Greg began the tour where he says the Redwood City rejuvenation began: City Pub off Broadway. He explains how this burgers and beers spot was a shot in the arm for the community in 1991 and helped alter how outsiders viewed Redwood City. “This was the first business that brought in people from out of town,” Greg says. “It completely transformed the block.”

City Pub helped spearhead a newfound interest in the city, which spurred interest from developers and large businesses. Redwood City gained thousands of new residents along with new attractions, frequently at the exchange of small stores.

As a way of preserving Redwood City’s unique flavor, Redwood City’s Downtown Precise Plan outlines regulations for the development of new storefronts. But street-level exteriors can also be a bit of a façade. Across the street from City Pub is a software tech company that, per city rules since it’s located along a historic stretch of Broadway, has to maintain the character of the city block at street level, in effect, disguising its office space.

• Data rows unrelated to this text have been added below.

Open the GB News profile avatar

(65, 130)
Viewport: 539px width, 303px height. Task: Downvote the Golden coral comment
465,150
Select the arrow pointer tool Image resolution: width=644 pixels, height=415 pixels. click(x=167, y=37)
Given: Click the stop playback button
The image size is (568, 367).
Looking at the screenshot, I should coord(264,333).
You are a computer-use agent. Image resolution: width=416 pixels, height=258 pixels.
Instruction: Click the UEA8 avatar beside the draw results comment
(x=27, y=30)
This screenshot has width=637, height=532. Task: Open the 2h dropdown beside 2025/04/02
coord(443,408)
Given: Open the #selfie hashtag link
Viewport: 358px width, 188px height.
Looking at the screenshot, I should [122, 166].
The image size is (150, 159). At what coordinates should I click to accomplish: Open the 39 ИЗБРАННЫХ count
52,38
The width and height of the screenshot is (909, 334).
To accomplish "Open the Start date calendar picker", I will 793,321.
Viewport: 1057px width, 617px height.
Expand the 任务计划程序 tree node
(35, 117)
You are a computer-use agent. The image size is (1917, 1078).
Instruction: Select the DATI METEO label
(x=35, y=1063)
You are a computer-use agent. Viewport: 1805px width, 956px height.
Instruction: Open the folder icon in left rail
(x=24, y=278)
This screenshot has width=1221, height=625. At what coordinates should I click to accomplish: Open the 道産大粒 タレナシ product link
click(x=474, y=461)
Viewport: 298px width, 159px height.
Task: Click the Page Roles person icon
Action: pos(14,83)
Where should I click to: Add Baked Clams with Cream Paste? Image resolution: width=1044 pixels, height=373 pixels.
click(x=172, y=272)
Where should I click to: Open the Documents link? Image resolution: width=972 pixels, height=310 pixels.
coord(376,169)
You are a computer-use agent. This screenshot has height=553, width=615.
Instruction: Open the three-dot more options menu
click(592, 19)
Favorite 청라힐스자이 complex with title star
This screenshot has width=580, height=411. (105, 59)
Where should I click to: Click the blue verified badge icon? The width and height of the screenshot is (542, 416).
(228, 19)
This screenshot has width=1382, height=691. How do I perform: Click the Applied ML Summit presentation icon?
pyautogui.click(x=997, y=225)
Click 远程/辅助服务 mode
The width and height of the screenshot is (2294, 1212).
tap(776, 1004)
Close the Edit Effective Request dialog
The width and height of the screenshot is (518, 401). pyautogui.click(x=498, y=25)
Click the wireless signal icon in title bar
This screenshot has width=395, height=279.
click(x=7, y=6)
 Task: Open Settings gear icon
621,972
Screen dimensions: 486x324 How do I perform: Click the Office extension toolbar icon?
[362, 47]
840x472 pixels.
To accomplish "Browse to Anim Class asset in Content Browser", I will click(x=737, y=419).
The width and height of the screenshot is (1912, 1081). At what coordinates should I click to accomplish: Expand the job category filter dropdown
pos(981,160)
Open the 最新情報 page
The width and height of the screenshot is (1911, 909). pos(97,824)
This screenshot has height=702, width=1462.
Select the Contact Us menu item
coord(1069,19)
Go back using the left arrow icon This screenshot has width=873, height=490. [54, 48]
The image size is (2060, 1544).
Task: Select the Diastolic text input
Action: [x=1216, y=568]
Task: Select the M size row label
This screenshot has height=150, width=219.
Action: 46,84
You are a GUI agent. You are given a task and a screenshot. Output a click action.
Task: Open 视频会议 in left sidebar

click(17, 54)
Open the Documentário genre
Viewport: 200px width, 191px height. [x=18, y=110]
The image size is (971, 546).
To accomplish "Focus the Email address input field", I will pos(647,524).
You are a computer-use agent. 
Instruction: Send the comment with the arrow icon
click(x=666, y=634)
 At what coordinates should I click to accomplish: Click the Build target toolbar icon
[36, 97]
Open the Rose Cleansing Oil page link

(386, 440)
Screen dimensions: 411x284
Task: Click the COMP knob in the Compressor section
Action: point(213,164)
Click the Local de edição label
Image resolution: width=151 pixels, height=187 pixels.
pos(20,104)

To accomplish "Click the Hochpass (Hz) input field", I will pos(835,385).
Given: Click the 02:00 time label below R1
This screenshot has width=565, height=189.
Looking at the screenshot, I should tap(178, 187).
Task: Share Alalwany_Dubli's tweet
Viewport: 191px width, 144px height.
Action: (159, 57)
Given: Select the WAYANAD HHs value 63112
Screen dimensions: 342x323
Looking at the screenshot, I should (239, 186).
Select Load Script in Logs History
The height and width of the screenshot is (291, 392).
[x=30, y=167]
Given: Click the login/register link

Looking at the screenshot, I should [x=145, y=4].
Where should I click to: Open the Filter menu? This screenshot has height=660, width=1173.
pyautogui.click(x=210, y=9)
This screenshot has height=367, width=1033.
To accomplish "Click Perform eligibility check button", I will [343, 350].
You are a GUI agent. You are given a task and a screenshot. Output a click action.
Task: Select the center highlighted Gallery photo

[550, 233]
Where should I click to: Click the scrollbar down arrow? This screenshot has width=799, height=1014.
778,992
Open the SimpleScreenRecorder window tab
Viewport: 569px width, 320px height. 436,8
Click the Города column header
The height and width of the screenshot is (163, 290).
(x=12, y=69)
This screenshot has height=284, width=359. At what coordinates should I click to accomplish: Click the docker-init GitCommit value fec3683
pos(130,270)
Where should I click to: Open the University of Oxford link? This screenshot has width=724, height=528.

Walking by the property, there’s a suggestion that a frozen yogurt business is coming. But it hasn’t opened yet. Greg says it’s been two years in the making. The image on Google Maps from February last year shows that it’s undergone little progress. While the business behind it is buzzing with activity, the froyo appears to have hit delays.

Against a backdrop of concentrated development, where construction cranes seem forever suspended in air, a spark of static growth flickers in Redwood City, this microcosm for what’s happening throughout the Peninsula.